One of the fastest ways to churn through dollars and ingest large portions of energy dense food, is to buy lunch. If the decision regarding what to eat is made minutes before consumption, it is heavily influenced by raging hunger hormones and low blood sugar. All rational thought will evaporate when a large roast pork roll with gravy at $10 a pop looms. By the end of the week, $50 has also evaporated, and 500 grams has cleverly attached itself in its place – except not to the wallet but rather the waistline.
The best way I have discovered to sidestep this scenario, it to have a pot of soup on hand. Dished swiftly into a soup mug or bowl in the morning, a quick zap at lunchtime and a nice lunch is available. No purses opened, no lipids stored.
1 tbspn olive oil
1 onion sliced
1 leek sliced
3 sticks celery chopped
2 medium carrots chopped
1 litre chicken stock
salt and pepper
1/2 cup rice
1 can chick peas or butter beans
handful of shredded cooked chicken
parsley
- In a large pot, heat the oil on a medium heat and gently cook the onion, leek, celery and carrots, until the onion has softened.

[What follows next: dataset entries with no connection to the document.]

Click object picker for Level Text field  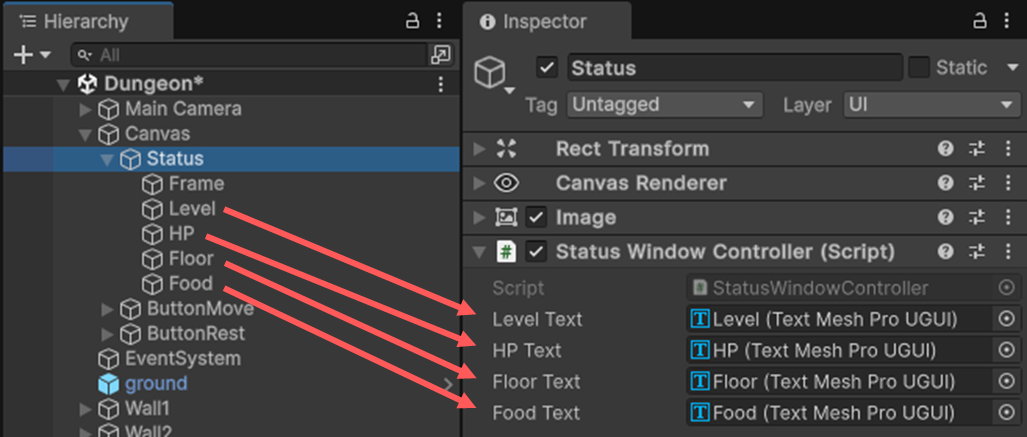pos(1006,320)
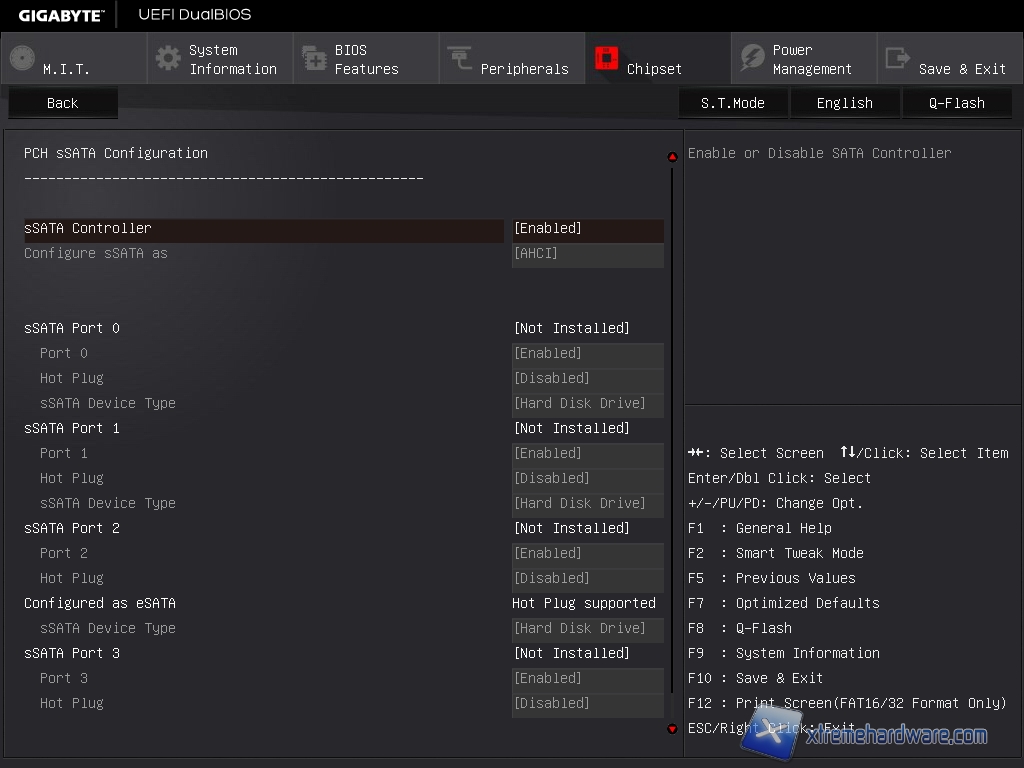Click the vertical scrollbar track in settings list

pyautogui.click(x=672, y=440)
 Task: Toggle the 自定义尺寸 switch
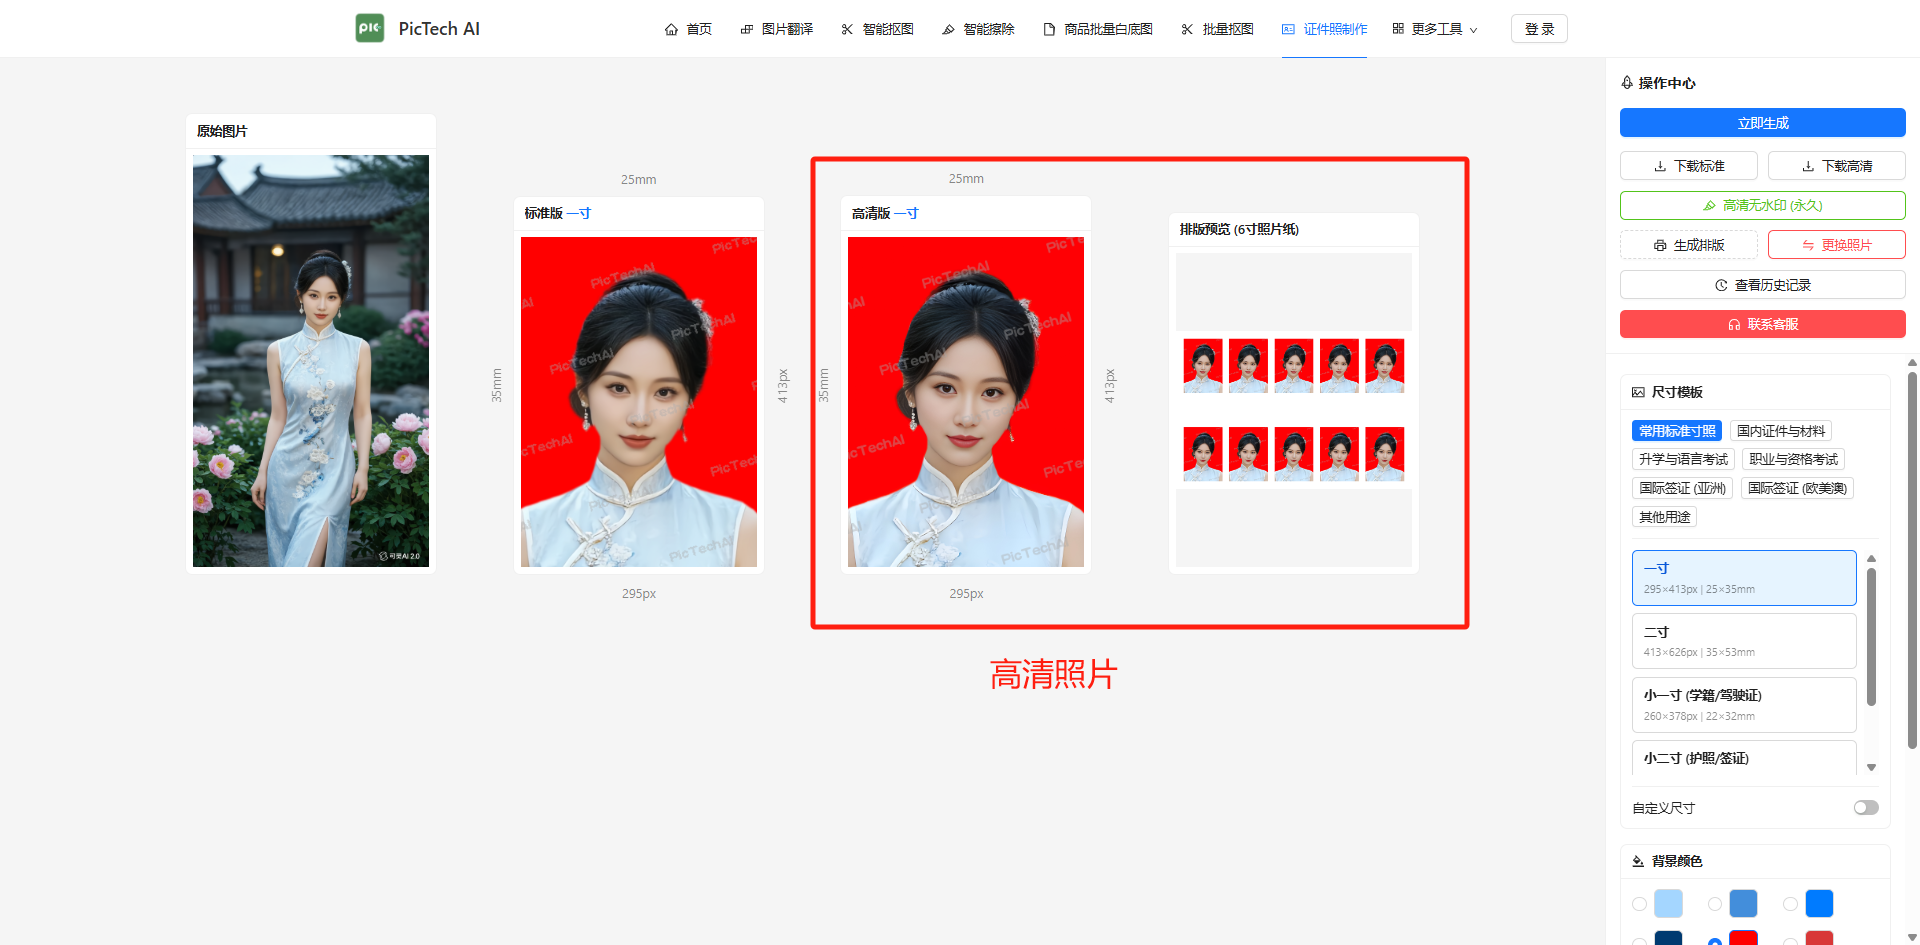click(1865, 808)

- Add the stock and season with salt and pepper. Increase the heat and add rice.
- Once the soup has reached the boil, turn down to a simmer and cook for 15-20 mins, or until rice is cooked.
- Add the chickpeas/beans and shredded chicken and simmer for a further 10 minutes.
- Serve with parsley scattered over and fresh bread on the side.
Postscript: This is the kind of soup that can be added to or subtracted from. Check your refrigerator or your preferences and make the necessary changes.